Il y a peu, la Commission européenne a souhaité proposer un projet de réglementation de la reconnaissance faciale dans un domaine très particulier. En effet, elle souhaite appliquer l’utilisation de cette intelligence artificielle à la recherche d’enfants ou de criminels disparus. Cette technique pourrait également être utilisée en cas d’attentat terroriste.

Cette proposition n’a pas encore été débattue avec les pays de l’UE et le Parlement européen. Il s’agit plutôt, d’une tentative de réglementation de l’IA à la lumière de ce qui se produit déjà aux Etats-Unis ou en Chine.

La position de la Commission européenne contestée par le Contrôleur européen

Le 23 avril dernier, le Contrôleur européen de la protection des données et de la vie privée (CEPD) s’est opposé à l’introduction d’un tel système en Europe en raison notamment « de son intrusion profonde et non démocratique dont la vie privée des citoyens ». Ce dernier souhaite en effet interdire la connaissance faciale dans les espaces publics.
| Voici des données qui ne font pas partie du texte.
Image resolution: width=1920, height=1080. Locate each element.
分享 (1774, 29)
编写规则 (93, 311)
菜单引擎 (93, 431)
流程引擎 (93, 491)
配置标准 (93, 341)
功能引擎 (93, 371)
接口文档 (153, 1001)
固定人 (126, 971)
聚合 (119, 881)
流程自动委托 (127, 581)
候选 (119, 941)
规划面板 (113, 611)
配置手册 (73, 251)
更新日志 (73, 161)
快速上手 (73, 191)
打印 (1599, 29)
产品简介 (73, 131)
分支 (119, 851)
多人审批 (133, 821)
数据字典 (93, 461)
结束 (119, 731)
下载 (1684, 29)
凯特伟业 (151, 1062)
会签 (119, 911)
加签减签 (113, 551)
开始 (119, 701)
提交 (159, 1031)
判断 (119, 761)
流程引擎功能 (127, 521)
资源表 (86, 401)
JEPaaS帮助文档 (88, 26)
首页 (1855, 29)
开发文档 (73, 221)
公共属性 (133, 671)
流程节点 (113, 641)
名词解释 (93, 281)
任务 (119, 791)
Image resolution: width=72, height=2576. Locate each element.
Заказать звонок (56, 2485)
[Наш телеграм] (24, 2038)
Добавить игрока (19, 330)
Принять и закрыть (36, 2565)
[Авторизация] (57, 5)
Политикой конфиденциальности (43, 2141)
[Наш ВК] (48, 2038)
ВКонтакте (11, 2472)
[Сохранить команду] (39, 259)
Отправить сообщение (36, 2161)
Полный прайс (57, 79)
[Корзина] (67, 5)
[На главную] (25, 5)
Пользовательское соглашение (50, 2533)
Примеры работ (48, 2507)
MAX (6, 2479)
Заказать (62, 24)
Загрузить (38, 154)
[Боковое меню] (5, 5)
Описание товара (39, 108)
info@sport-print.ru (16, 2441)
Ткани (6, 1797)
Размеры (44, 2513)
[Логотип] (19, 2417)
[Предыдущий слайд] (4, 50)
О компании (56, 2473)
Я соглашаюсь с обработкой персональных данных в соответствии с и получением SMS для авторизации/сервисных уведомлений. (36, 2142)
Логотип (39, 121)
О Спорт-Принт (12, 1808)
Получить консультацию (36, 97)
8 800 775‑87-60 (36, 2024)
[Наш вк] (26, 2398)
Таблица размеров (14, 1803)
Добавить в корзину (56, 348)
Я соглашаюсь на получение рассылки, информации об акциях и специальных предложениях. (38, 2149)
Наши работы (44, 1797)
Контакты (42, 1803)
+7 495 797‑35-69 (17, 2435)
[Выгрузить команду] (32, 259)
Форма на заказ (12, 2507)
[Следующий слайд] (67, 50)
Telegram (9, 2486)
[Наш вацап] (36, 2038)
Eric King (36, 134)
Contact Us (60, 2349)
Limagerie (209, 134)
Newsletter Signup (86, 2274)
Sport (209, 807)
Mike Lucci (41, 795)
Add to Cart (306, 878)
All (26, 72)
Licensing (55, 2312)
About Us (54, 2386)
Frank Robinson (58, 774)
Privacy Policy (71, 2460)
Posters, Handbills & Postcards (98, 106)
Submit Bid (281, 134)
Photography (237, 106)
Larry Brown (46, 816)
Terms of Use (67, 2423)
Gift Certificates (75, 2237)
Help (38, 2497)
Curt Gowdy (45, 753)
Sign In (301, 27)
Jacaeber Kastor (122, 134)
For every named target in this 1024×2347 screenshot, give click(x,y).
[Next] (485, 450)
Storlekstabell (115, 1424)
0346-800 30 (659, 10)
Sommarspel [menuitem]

Le CEPD a notamment affirmé : « Une approche plus rigoureuse est nécessaire étant donné que l’identification biométrique à distance, dans laquelle l’IA peut contribuer à des développements sans précédent, présente des risques extrêmement élevés d’intrusion profonde et non démocratique dans la vie privée des individus ».

La proposition de la Commission européenne sur l’utilisation de la reconnaissance faciale dans le domaine public a fait également débat au sein de groupes de défense des droits civils. Ces derniers craignent les dérives d’une mauvaise utilisation des systèmes d’ IA (intelligence artificielle) par des gouvernements autoritaires.